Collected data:
***
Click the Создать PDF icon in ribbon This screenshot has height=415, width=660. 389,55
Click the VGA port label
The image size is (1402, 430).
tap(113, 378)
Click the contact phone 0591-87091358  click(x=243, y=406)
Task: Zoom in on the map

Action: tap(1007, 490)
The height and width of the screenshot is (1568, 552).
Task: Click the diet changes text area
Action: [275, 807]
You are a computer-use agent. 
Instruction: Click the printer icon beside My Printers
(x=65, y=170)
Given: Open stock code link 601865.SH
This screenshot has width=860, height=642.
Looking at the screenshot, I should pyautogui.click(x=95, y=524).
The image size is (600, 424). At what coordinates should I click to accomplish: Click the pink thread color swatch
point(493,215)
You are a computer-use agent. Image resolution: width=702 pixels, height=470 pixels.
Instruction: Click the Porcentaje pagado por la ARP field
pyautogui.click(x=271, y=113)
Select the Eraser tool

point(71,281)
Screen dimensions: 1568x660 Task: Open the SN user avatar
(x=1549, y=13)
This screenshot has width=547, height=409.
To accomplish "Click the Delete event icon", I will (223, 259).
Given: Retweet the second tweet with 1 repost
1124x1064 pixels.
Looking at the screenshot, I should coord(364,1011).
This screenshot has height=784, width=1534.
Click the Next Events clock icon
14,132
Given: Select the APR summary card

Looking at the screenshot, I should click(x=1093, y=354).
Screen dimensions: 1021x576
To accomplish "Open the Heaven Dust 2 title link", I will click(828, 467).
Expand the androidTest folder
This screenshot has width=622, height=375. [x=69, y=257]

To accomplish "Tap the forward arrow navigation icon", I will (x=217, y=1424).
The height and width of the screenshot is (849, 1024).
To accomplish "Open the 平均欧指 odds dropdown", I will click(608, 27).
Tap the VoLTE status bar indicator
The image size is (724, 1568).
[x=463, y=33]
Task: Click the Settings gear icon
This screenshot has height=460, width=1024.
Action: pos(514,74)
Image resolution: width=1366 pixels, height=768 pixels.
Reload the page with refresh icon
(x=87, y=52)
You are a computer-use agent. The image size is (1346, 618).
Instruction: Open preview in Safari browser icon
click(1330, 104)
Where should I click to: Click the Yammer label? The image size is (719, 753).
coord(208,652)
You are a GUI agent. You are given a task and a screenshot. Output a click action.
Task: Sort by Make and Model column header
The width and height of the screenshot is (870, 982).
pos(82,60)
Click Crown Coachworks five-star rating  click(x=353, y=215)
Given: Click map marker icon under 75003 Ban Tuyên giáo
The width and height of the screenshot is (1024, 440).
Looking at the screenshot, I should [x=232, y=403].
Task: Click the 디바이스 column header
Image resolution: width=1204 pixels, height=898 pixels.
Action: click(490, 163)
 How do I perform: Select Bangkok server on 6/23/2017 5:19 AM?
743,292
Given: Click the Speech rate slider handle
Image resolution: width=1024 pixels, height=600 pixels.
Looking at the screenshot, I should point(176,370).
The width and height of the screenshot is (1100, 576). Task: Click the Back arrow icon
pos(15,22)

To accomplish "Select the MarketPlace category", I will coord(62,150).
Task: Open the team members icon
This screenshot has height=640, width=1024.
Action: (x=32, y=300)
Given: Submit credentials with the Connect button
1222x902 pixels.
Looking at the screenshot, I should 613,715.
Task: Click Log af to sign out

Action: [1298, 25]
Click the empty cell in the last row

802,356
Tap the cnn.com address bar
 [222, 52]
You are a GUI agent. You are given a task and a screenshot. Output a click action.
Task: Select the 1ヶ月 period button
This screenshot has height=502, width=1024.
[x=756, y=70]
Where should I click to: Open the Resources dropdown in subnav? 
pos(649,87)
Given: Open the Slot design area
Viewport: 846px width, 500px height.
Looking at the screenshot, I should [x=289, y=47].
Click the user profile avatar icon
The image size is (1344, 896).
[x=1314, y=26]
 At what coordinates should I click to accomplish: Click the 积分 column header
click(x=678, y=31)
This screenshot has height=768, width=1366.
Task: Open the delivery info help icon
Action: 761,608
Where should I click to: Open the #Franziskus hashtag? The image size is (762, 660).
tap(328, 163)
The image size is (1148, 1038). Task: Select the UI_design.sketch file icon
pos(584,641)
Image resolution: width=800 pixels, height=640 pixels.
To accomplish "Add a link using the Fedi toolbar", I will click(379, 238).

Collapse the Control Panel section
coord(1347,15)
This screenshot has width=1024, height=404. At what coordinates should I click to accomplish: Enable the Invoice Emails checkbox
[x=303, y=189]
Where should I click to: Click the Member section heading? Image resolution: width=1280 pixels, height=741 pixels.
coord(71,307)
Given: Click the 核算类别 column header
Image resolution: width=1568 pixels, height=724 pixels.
***
→ **What needs to be done**
Of the lines in the data above, some may include the word "computer"; state how many, with no added words.

→ **Output of the task**
3